INSTRUCTIONS:
1. Set down the passage on Melastoma septemnervium word for word, beginning at the words "Melastoma septemnervium are erect shrubs or small slender" and stopping after "900 m elevation.".
2. Resume the passage on Melastoma septemnervium from its final sentence.

DOCUMENT SECTION:
Start of Block

Melastoma septemnervium are erect shrubs or small slender trees with 5 petal, medium-sized, pink flowers that have made them attractive for cultivation. The leaves have the 5 distinctive longitudinal veins (nerves) typical of plants in the family Melastomataceae.

==Description==
Melastoma septemnervium are erect shrubs or small trees up to 5 m tall. Leaves are elliptical with short stiff hairs or scales on the upper surface and finer dense hairs on the lower surface but with a mixture of scales on the nerves.

==Distribution==
Native to Vietnam, southern China, the Philippines, Taiwan, Ryukyu Islands, and southern Japan. Cultivated and naturalized in Hawaii but also reported to be abundant and invasive on Kauai and Hawaii Island from sea level up to 900 m elevation.

Melastoma septemnervium grows in light forests, clearings, and grass lands, or on rocky slopes, but prefers mesic to wet areas and bog margin habitats in Hawaii.

End of Block

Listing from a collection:
Start of Block

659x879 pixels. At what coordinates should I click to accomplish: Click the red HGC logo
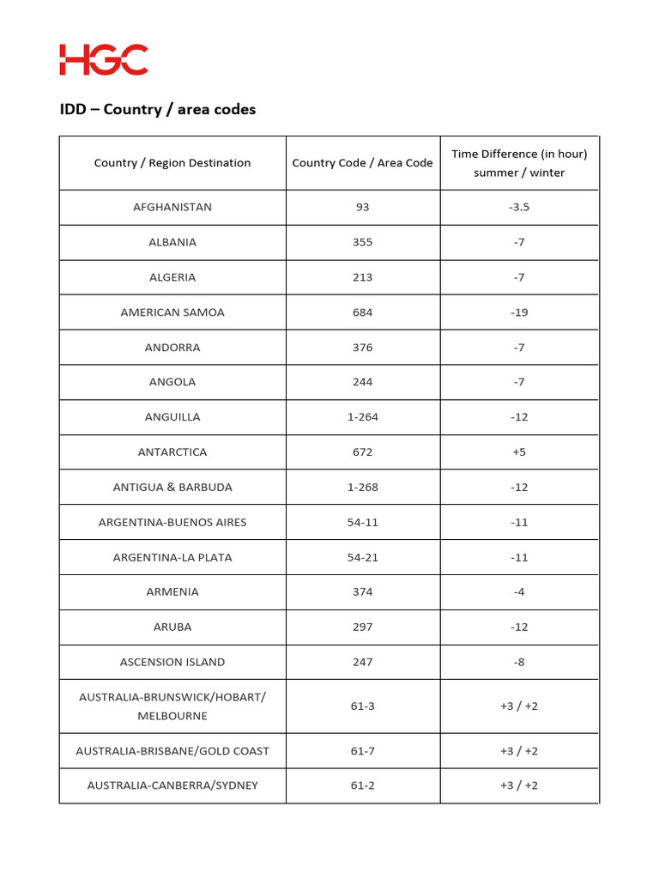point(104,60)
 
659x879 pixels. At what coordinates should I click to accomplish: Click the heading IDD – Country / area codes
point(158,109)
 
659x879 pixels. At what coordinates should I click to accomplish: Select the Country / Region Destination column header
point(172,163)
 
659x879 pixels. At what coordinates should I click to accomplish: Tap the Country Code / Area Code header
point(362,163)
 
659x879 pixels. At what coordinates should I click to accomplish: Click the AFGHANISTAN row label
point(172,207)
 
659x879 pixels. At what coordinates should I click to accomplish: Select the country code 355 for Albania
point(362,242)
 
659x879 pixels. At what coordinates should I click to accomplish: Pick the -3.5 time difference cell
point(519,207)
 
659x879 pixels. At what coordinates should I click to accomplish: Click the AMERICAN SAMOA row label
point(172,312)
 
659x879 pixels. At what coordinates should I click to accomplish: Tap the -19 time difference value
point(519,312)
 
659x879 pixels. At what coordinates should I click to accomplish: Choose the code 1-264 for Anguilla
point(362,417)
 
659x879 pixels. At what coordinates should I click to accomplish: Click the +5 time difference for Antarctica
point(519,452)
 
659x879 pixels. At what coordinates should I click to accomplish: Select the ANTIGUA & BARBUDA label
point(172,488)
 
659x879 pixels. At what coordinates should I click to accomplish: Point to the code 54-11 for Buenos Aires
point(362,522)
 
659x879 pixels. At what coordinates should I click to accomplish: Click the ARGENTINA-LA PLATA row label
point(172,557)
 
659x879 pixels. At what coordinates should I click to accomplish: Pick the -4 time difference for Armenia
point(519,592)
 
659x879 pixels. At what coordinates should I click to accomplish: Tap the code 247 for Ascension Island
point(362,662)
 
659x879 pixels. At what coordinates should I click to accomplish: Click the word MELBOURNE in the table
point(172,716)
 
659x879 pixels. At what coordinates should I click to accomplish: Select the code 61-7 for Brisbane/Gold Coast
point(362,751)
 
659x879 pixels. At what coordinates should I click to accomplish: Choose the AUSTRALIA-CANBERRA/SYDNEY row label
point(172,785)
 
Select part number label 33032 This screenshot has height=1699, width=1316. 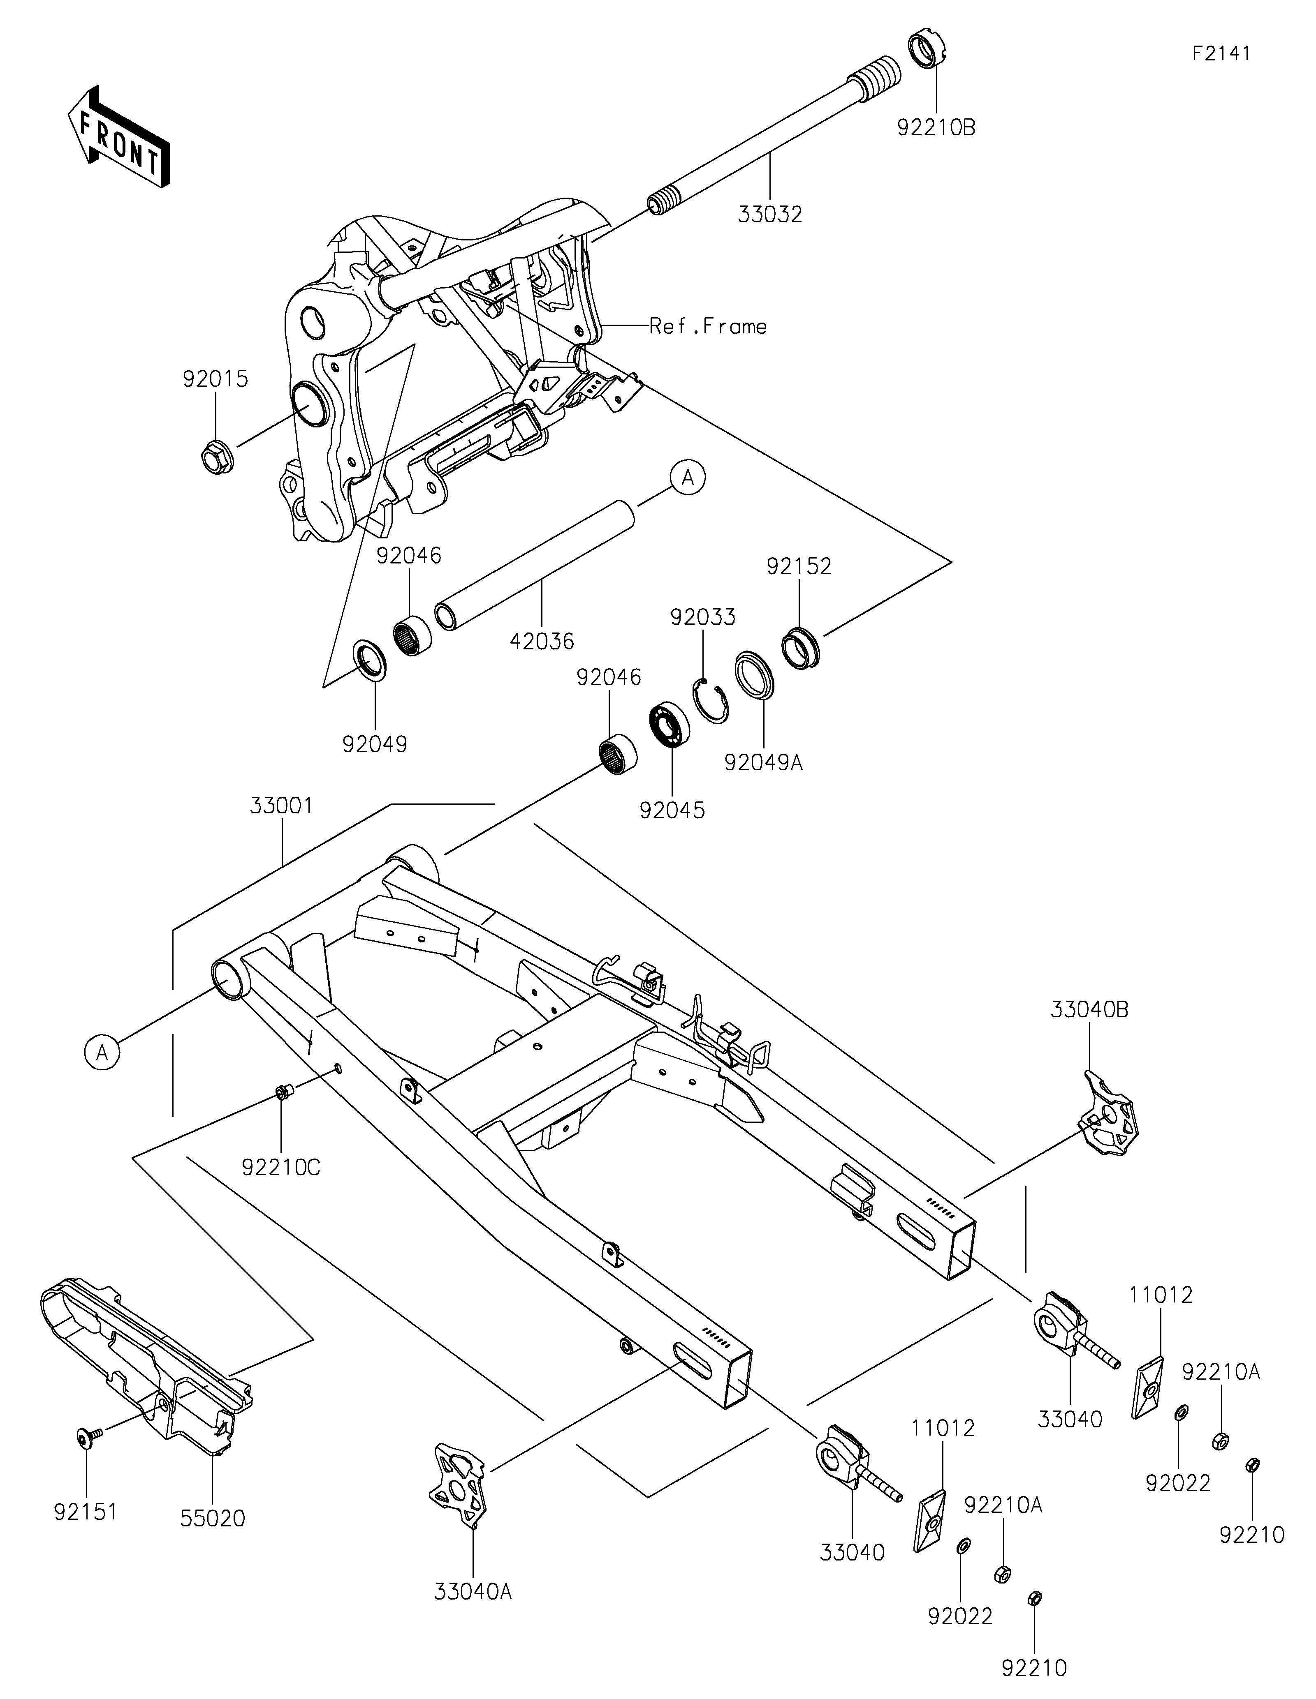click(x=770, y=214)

End of Block
Start of Block

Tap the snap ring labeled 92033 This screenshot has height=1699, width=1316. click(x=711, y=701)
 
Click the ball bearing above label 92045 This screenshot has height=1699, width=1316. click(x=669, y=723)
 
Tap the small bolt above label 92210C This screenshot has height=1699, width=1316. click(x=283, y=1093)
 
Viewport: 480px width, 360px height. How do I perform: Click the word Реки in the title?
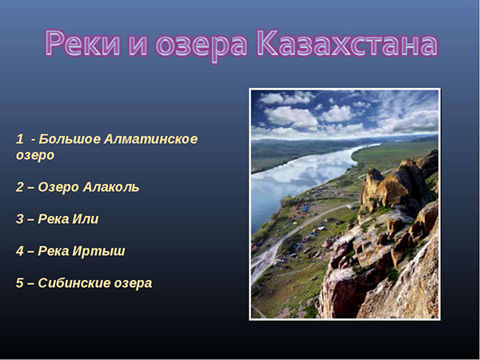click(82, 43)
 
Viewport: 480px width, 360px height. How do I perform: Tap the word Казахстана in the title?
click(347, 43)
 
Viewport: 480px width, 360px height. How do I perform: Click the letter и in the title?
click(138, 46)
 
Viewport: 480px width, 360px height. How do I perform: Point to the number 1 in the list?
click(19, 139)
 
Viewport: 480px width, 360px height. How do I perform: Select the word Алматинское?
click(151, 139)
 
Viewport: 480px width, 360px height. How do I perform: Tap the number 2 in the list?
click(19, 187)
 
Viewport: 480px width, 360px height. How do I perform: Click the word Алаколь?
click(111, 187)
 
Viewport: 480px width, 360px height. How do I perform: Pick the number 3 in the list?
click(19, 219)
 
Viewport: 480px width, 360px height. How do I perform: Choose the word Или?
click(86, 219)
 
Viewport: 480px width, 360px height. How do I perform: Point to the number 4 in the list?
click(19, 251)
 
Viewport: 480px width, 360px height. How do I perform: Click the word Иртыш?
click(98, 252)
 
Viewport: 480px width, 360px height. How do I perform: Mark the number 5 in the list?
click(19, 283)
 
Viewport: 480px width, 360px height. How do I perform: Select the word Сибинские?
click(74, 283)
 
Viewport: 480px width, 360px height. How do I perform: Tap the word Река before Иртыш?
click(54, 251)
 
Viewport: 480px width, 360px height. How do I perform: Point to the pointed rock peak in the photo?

End of Block
Start of Block

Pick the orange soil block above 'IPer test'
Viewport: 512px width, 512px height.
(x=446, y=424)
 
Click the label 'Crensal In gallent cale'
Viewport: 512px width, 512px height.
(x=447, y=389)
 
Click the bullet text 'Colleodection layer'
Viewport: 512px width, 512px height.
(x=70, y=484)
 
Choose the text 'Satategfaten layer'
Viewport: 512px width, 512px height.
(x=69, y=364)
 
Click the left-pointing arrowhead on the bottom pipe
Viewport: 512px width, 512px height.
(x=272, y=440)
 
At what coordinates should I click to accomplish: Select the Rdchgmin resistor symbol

End of Block

TASK ANSWERS:
1.
Melastoma septemnervium are erect shrubs or small slender trees with 5 petal, medium-sized, pink flowers that have made them attractive for cultivation. The leaves have the 5 distinctive longitudinal veins (nerves) typical of plants in the family Melastomataceae.

==Description==
Melastoma septemnervium are erect shrubs or small trees up to 5 m tall. Leaves are elliptical with short stiff hairs or scales on the upper surface and finer dense hairs on the lower surface but with a mixture of scales on the nerves.

==Distribution==
Native to Vietnam, southern China, the Philippines, Taiwan, Ryukyu Islands, and southern Japan. Cultivated and naturalized in Hawaii but also reported to be abundant and invasive on Kauai and Hawaii Island from sea level up to 900 m elevation.

2.
==Taxonomy==
Hawaiian populations of M. septemnervium were historically assigned to Melastoma malabathricum non L. but later were identified as M. candidum D. Don by Wagner et al. 1999 due to a number of consistently different traits, including a higher chromosome number (2n = 56 versus Melastoma malabathricum 2n = 24).

M. septemnervium was first described by Loureiro in 1790 (Flora Cochinchinensis 1: 273–274). M. septemnervium is the accepted name by some sources with M. candidum as a junior synonym, but both names are used widely.